The entire property is located in the Coastal High Hazard Area (CCHA) where the County Code limits residential density to 3.5 units/acre. The developer is proposing a density of more than 12 units/acre for 148 multi-family dwelling units.
The code also limits the height of buildings within 1,200 feet of waterfront to 35 feet over parking. The developer is proposing buildings of 65 feet over parking and exceeding the 200-foot building length limitation.
The developer can request these oversized buildings if he provides mitigating open space for visual corridors, light and air, and to prevent the appearance of a wall of concrete. This developer has not done that.
Also on this 14-acre property, there is a request to allow a mixed-use development with 3,520 square feet of retail space, a 40-room hotel and a 5,920 square-foot restaurant.
And there is an intention to somehow squeeze more boat slips (for the public benefit) into a 44-slip marina. The County’s environmental consultant has said that “proposed docking facilities are not approved” as part of this concept plan and will require further review.
This application is flawed in many respects. The County’s own policy “prohibits construction of public facilities within the Coastal High Hazard Area unless the location is the only one that serves the purpose.” The marina is the only water-dependent facility in the application.
The applicant also needs a change in the Comprehensive Plan to change a portion of the property from “Resource Conservation” to “Commercial.” This is a radical change of use in a very sensitive area. Then a zoning change is required to designate the property “PD” (planned development).

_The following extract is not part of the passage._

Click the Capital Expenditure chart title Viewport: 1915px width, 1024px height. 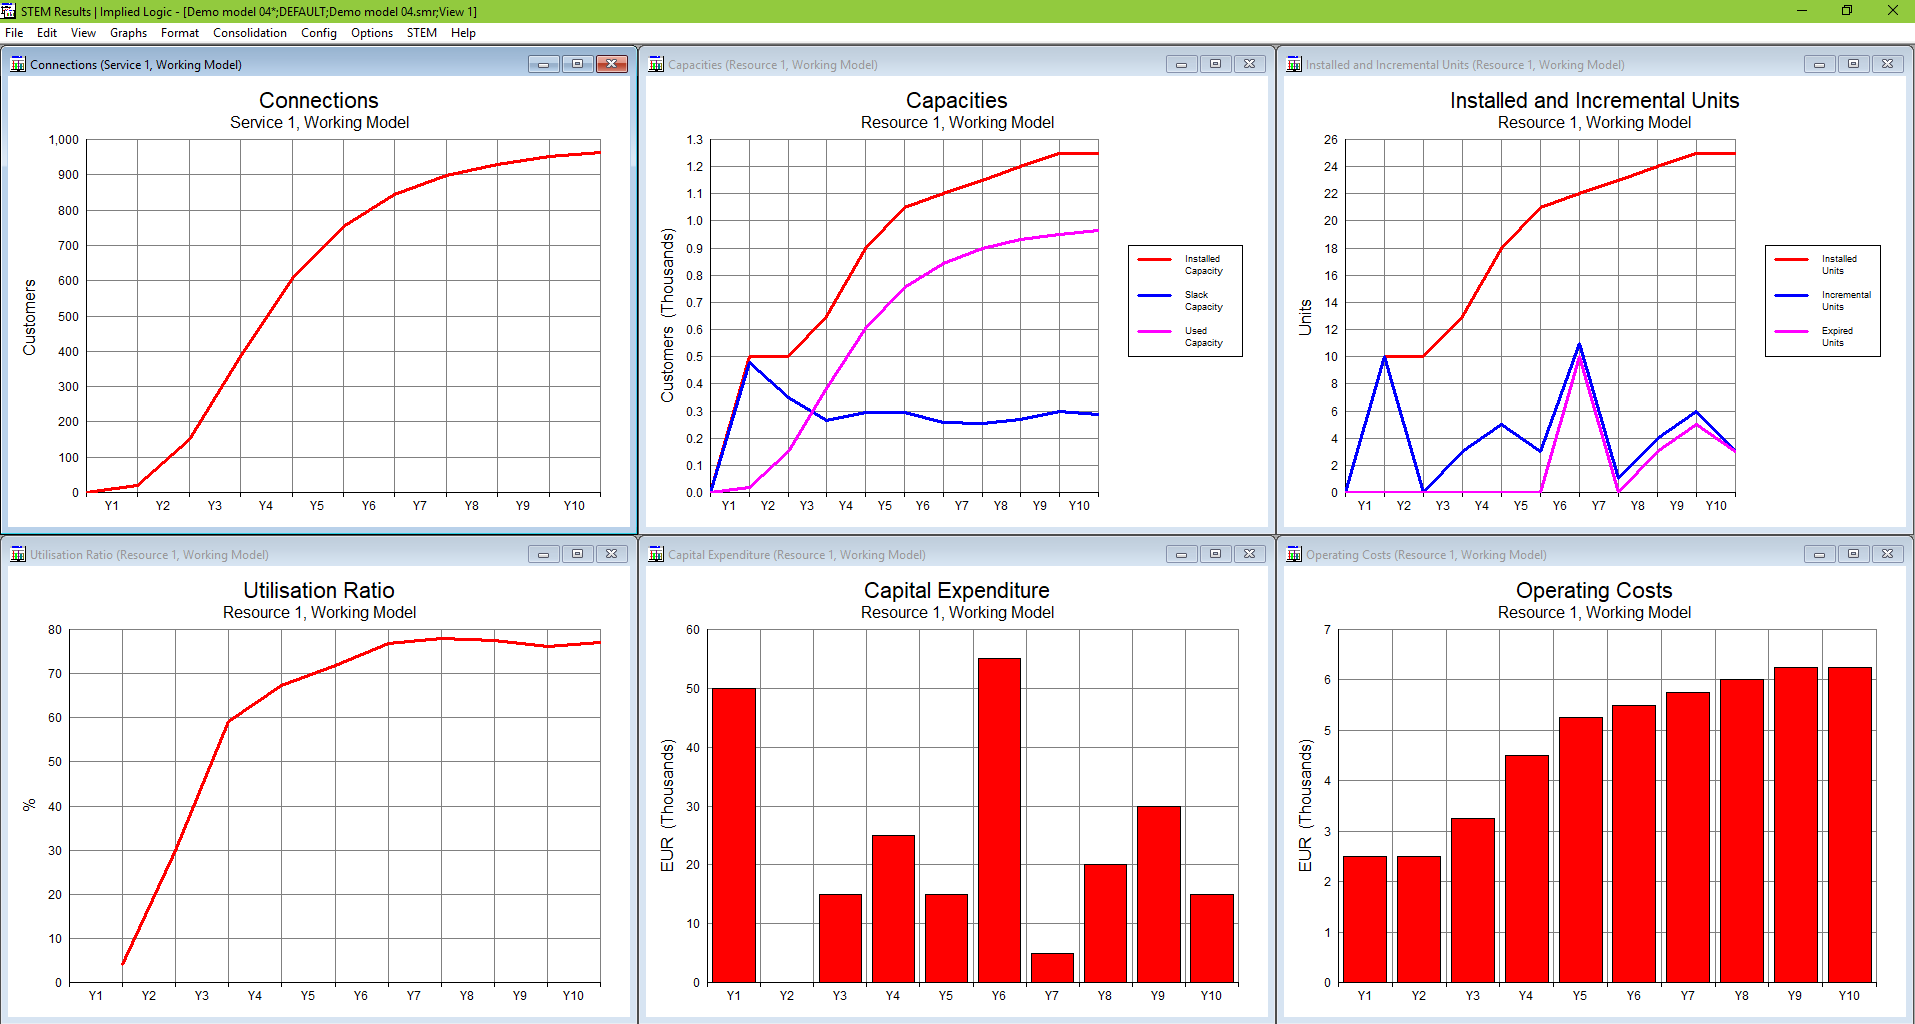pos(956,591)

Incredibly, Charlotte County planning staff have recommended approval of this project. It would seem the rubber stamp is poised over the paperwork. However, the Friends of Cape Haze and our own GICIA have prepared cogent objections to the project and will present those to the County Planning and Zoning Commission at their hearing on Monday, Feb. 12.
Support from the public is very important at this stage. If you can attend the hearing, it is at 1:30 p.m. at the Murdock County building.
You can also write an email. Address it to email@example.com or Beth.Scott@charlottecountyfl.gov and ask that copies be given to Paul Bigness, Michael Gravesen, Paula Hess, Kenneth Chandler and Peter Gerhardt.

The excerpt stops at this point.